TASK STATEMENT:
Retype all the entries word for word, but omit the pictures.

START MATERIAL PROVIDED

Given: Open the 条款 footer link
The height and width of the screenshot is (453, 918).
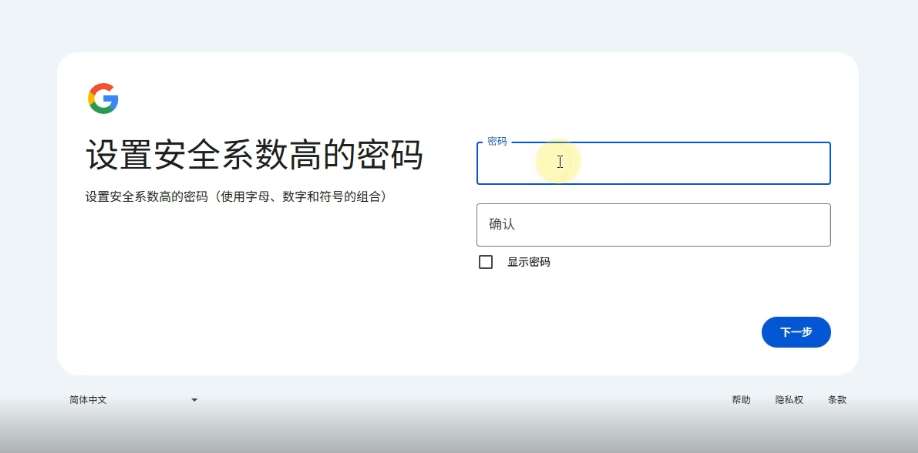Looking at the screenshot, I should pyautogui.click(x=837, y=400).
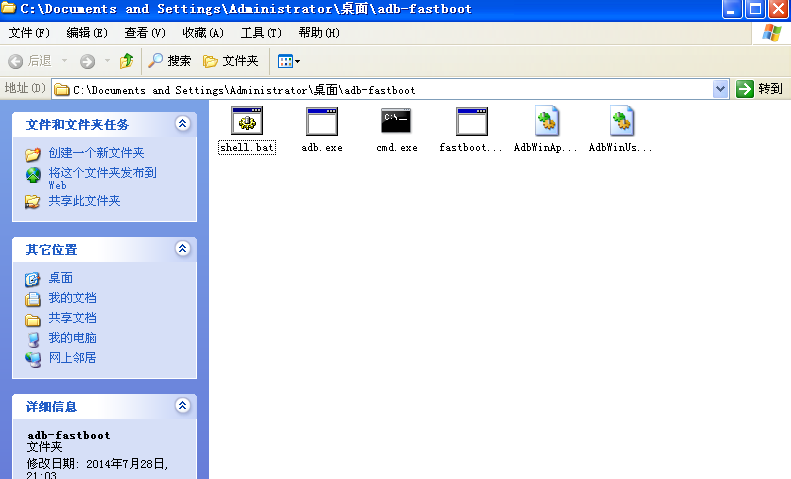Toggle the 文件夹 folders pane button
791x479 pixels.
click(x=231, y=61)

END MATERIAL PROVIDED

ANSWER BOX:
Given: Open the 条款 footer link
The height and width of the screenshot is (453, 918).
Looking at the screenshot, I should pyautogui.click(x=837, y=400).
Toggle the 文件夹 folders pane button
791x479 pixels.
click(x=231, y=61)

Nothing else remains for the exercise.